» **Exercise 1**: In the text on irradiation defects in pure metals, which metal did the earlier study of cavities use?
» **Exercise 2**: Carry on the text about irradiation defects in pure metals, starting right after its last sentence.

» **Text to read**:
##############################

On the role of the elastic deformation field on the formation of irradiation defects in pure metals

Condensed matter physics, chemistry & nanosciences Engineering sciences Materials and applications Solid state physics, surfaces and interfaces


In the context of extending the operational lifetime of nuclear power plants (NPPs), currently operating in France, a materials ageing surveillance strategy is in place. It is essential for ensuring their mechanical properties. During the operation of the plant, materials are subjected to irradiation. Under this exposure, the internal structure of materials evolves, leading to the creation of numerous defects that degrade macroscopic properties and may result in a limitation of the long-time operation (LTO) of components. The proposed work is a fundamental study conducted on model materials, aiming to better understanding the behavior under irradiation of metallic alloys. It will contribute to the predictive modelling of materials, covering defects created at the nanoscale up to the level of nuclear components.

The irradiation of materials with high-energy particles such as neutrons, ions, or electrons generates a large number of defects called point defects (PD). These mobile PDs can migrate and aggregate to form 2D or 3D-objects like prismatic loops or cavities respectively. They can also be eliminated at PD sinks. The system is then submitted to PDs flows directed towards these sinks. These flows are then responsible for phenomena such as radiation-induced segregation (RIS) or precipitation (RIP) of solute atoms [1] [2]. The presence of clusters of PDs and of PD flows alters the microstructure and can deteriorate the physical response of the irradiated materials. In particular, the formation of prismatic loops degrades the mechanical properties of materials as they can impede dislocations and induce embrittlement [3]. In a previous study, we focused on vacancy defects in the form of cavities and investigated the facetting of defects formed in a weakly anisotropic metal, aluminum, using in-situ irradiations in a high-resolution transmission electron microscope (HRTEM).

##############################

» **Excerpted records**:

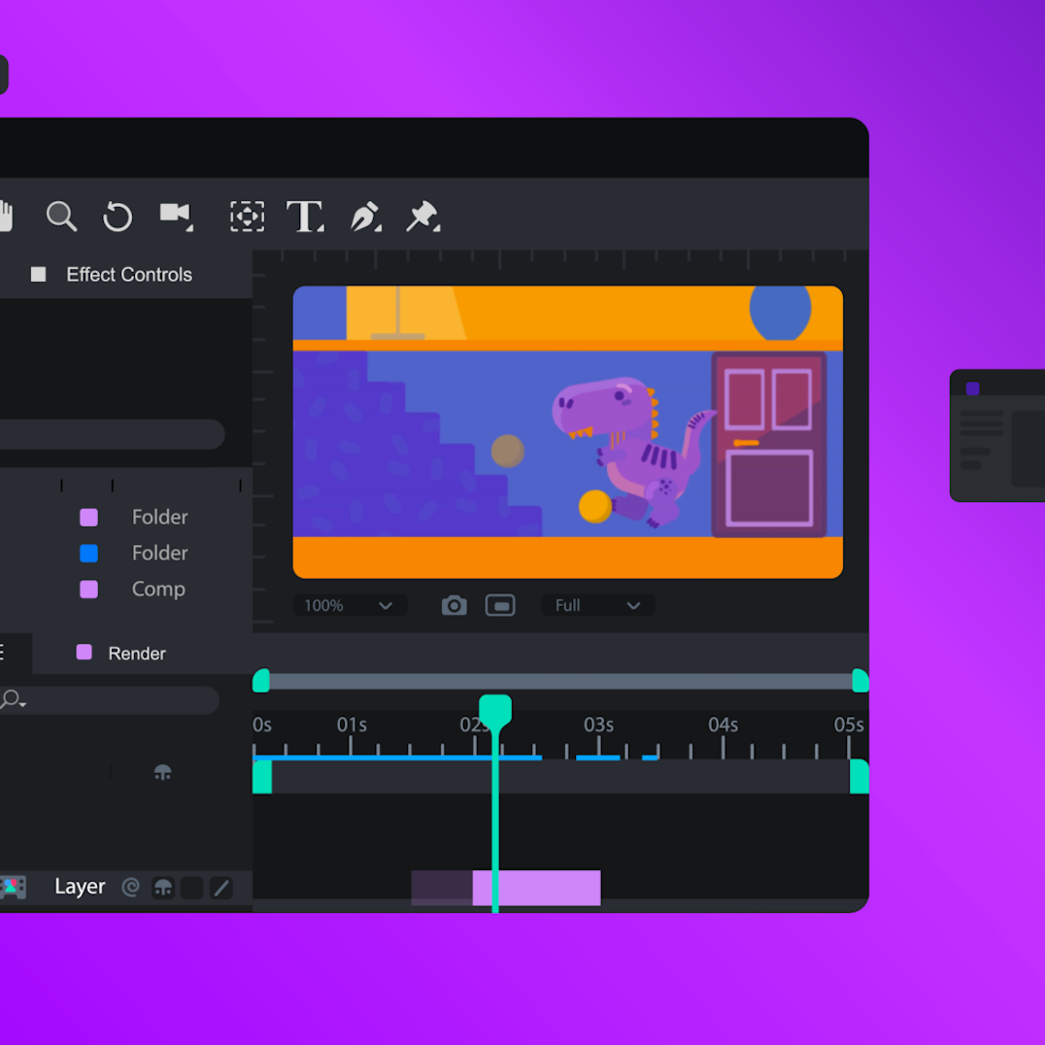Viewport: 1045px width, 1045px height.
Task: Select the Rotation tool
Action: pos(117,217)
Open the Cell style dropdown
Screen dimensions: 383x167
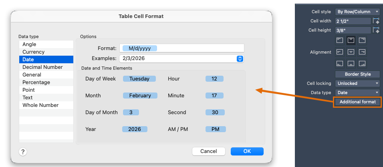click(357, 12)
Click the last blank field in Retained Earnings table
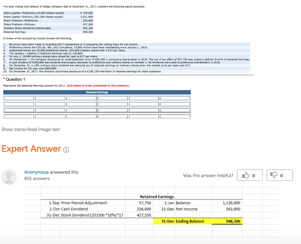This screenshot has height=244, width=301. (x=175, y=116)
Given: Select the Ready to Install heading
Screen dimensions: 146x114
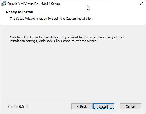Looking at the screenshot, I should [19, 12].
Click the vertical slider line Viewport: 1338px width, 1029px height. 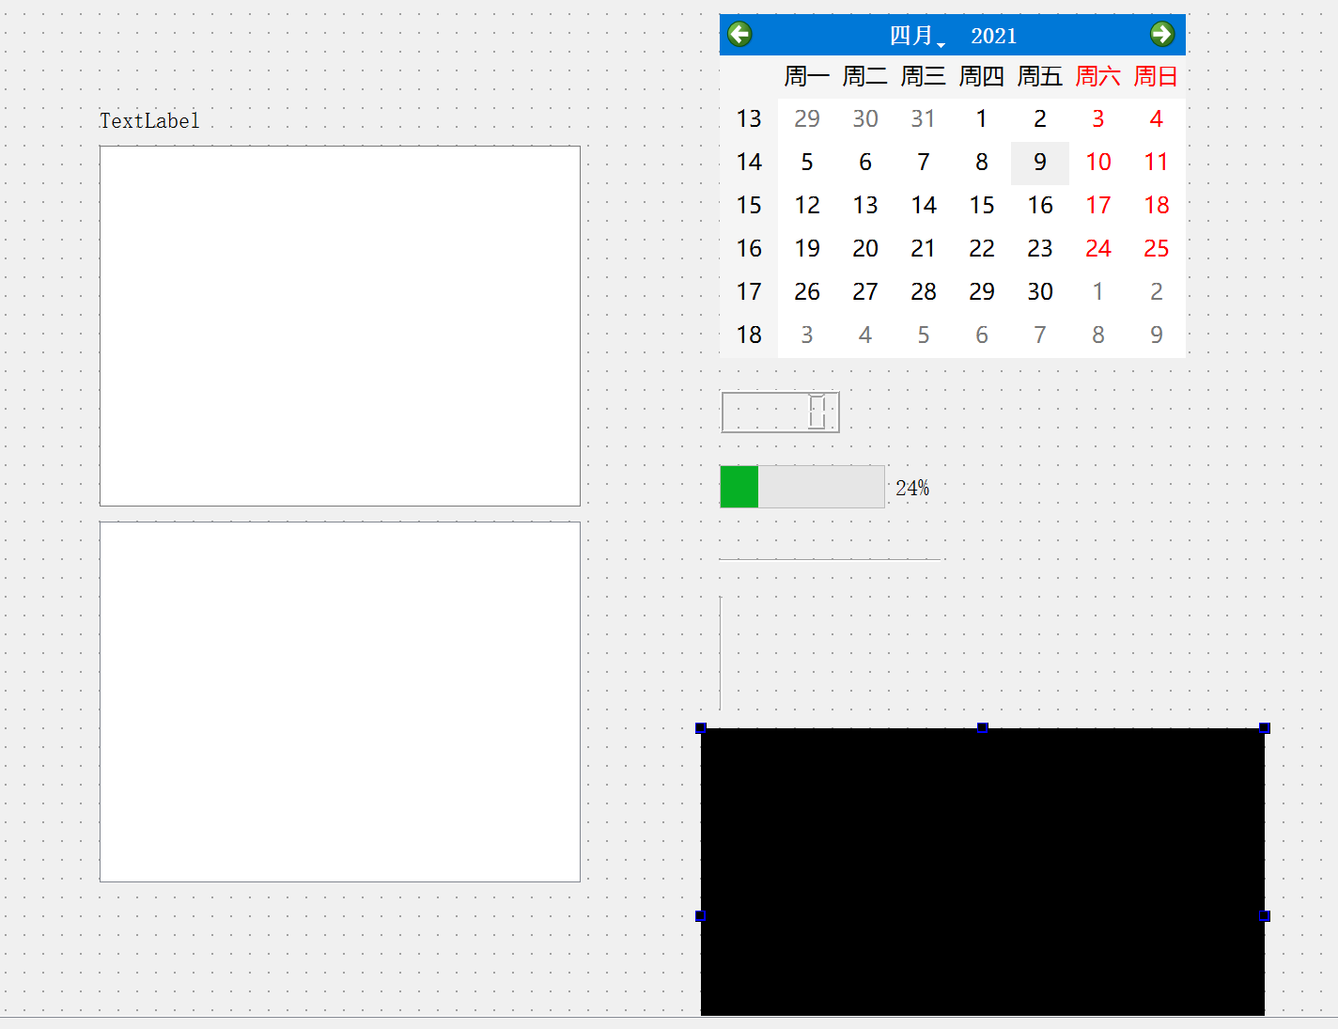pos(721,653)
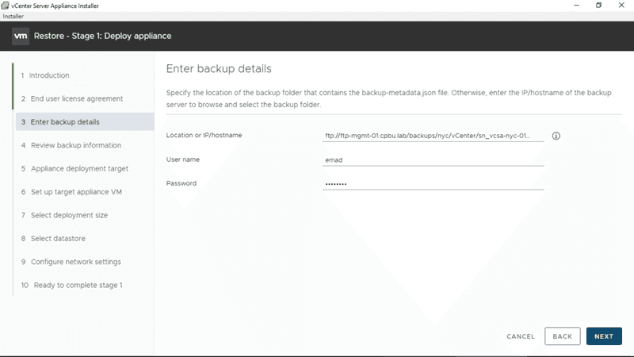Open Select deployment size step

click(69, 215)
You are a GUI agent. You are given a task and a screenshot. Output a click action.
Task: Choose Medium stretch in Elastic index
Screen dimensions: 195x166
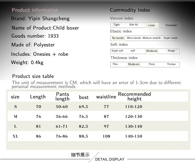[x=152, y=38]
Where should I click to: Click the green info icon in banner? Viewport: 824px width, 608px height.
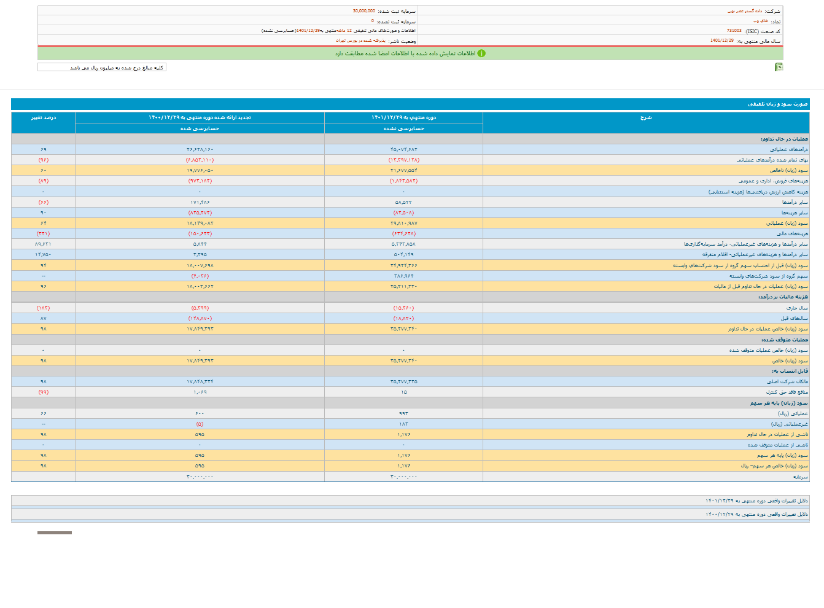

##############################

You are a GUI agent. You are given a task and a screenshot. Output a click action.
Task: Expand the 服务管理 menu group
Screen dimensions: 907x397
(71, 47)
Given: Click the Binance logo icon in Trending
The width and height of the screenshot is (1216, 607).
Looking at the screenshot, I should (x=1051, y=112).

##############################

» **Written response 1**: Aluminum, a weakly anisotropic metal.

» **Written response 2**:
The work aims to go further in the role of the elastic deformation field on the morphology of irradiation defects. More precisely, it aims to carry out a systematic study on different metals with different anisotropy coefficients. We have chosen reference metals with body-centered cubic (BCC) and face-centered cubic (FCC) structures with low or high anisotropy coefficients. The study will concern Cr and Fe with a BCC structure, and Al and Cu with a FCC structure and may be extrapolated to alloys of higher complexity such as high entropy alloys (HEA). The work will be mainly experimental but will also include a theoretical part. The effects of the crystal anisotropy on the morphology of prismatic loops will be carried out by phase field modelling [4]. The spatial arrangement of the loops will be studied by Object Kinetic Monte-Carlo (OKMC) simulations [5], as recently done in aluminium.
The work will be mainly experimental. We will studied [100]-oriented single crystals to avoid any surface effect on the shape of the objects formed. They will be irradiated with heavy ions at temperatures normalized with respect to their melting temperature either in-situ within the Jannus Orsay platform, or ex-situ within the Jannus Saclay platform [6]. Loops will be imaged by conventional TEM or STEM with a FEI Tecnai and Jeol NeoARM type microscopes. The latter is equipped with a double spherical aberration corrector. The work will be carried out within the framework of the joint research laboratory (LRC) MAXIT.
The work will also include a modelling part. The effects of crystallographic anisotropy on the morphology of prismatic loops will be investigated using a phase-field code [4]. The spatial arrangement of the loops will be studied using Object Kinetic Monte Carlo (OKMC) [5], as recently done in aluminum.
This work follows a 2-year postdoctoral fellowship scheduled to conclude in December 2023, during which deep learning (DL) approaches were developed to accelerate the automatic detection of defects created under irradiation [7]. The utilization of these approaches will significantly enhance the statistical robustness and precision of the results.

Advantage for the student: The PhD is situated in a laboratory composed by 25 researchers and approximately 25 students (PhD, postdoctoral fellows), creating a simulating scientific environment. The activities involve both experimental and simulation sides, offering the opportunity to interact with experts from both sides.

[1] M. Nastar, L. T. Belkacemi, E. Meslin, et M. Loyer-Prost, « Thermodynamic model for lattice point defect-mediated semi-coherent precipitation in alloys », Communications Materials, vol. 2, no 1, p. 1-11, mars 2021, doi: 10.1038/s43246-021-00136-z.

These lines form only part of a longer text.